Ob es bei Tattoos im Moment einen Trend gibt? Ich denke, der Trend ist, jedem Trend aus dem Weg zu gehen. Jeder möchte einzigartig sein. Früher gab es viele Leute, die sich Arschgeweihe oder chinesische Buchstaben tätowieren ließen. Das war, bevor es soziale Netzwerke wie Instagram gab. Heute weiß man, wie vielfältig die Tattoo-Welt ist und dass man sich alles tätowieren lassen kann, was man will.
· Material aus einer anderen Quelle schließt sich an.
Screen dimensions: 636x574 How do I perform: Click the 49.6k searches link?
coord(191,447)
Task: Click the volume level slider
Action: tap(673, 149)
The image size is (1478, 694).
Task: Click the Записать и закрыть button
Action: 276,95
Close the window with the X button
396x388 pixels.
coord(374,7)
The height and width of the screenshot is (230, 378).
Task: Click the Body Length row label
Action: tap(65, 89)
Scott Campbell tätowiert sich nicht nur selbst, sondern lässt auch Promis an seinen Körper. Jonny Depp hat ihm bereits ein Tattoo verpasst.
Foto: Hennessy/Dimitri Coste

Die Haut als Tagebuch

Ich habe mir zum Beispiel den Schriftzug "Noblesse Oblige" auf den oberen Brustkorb tätowieren lassen. Der Hintergrund ist, dass meine Großmutter französische Wurzeln hatte. Es ist etwas paradox, weil sie aus einer sehr armen Familie kam und alles andere als nobel war. Es ist eher ironisch gemeint. Generell nehme ich meine Tattoos nicht so ernst und sehe sie nicht als Statement. Vielmehr ist es die Dokumentation der letzten 25 Jahre meines Lebens mit Andenken an besondere Momente und Menschen. Ich vergleiche meinen Körper mit der Toilette einer alten und versifften Bar.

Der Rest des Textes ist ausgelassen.